We’ve already had the all-electric e-Golf pass through a full Autocar road test; now it’s the turn of the plug-in hybrid version, dubbed GTE.
Positioning your hybrid as a sporty option is certainly not new, but it does burden the GTE with additional buyer expectation. Not only does the first hybrid Golf have to be studiously parsimonious, but it also has to go about its business with a degree of hot hatch verve.
That’s a tall order when you consider that the model’s sister car, the Audi A3 Sportback e-tron, failed to set the world alight when we tested it, but the Passat GTE certainly received a warmer reception although it has never been perceived as a sporty variant of the saloon.
However, there are reasons to be cheerful – not least that this is a Volkswagen Golf we’re talking about here, and the world’s biggest car maker is renowned for getting things right when it comes to its prodigal son.

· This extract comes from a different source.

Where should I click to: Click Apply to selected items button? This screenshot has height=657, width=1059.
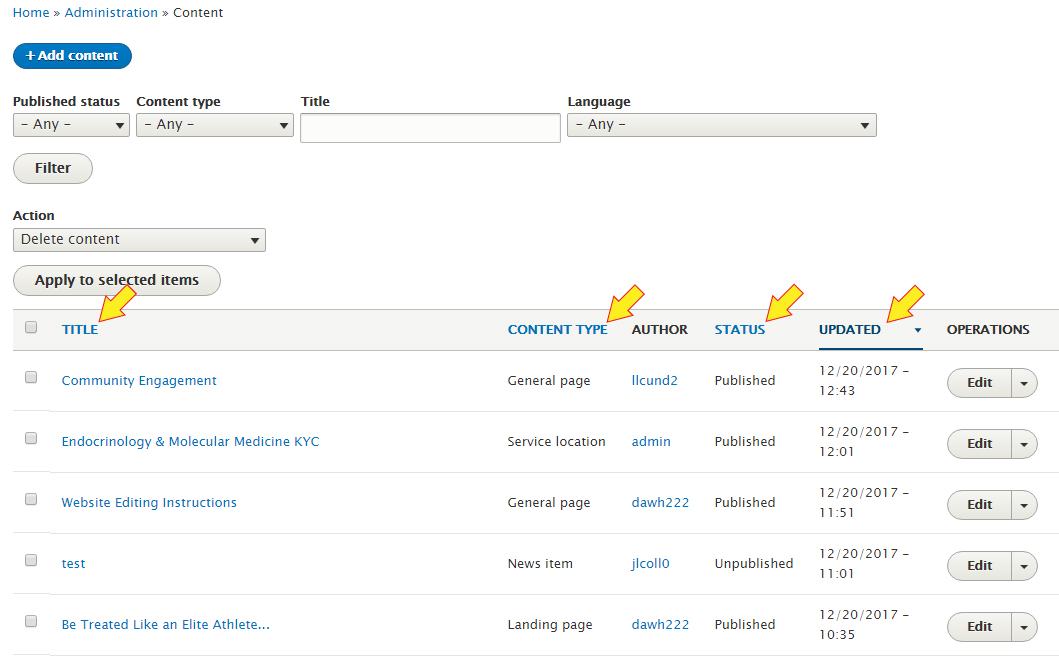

The rewards for doing so are potentially seismic. With the demonisation of diesel likely to hit a higher gear in years to come as European emissions legislation takes greater account of nitrogen oxides and particulates, Europe’s buying public is likely to take a wider interest in hybrid technology than ever before.
The prospect of finding a household name at every VW dealer, virtually indistinguishable from the real thing and apparently free from compromise, is feasibly the nudge many may need to finally embrace the idea of plugging a car into the mains electricity every night.
For others, specifically business users, the nudge is already unnecessary. They will not need this test to tell them that running a GTE will mean a substantial benefit-in-kind company car tax saving versus a diesel.
That this five-door-only car gets GT-strength status in the first place is conceivably a ploy to lure middle managers out of their beloved GTDs. Or it might just be the real thing. Let’s find out.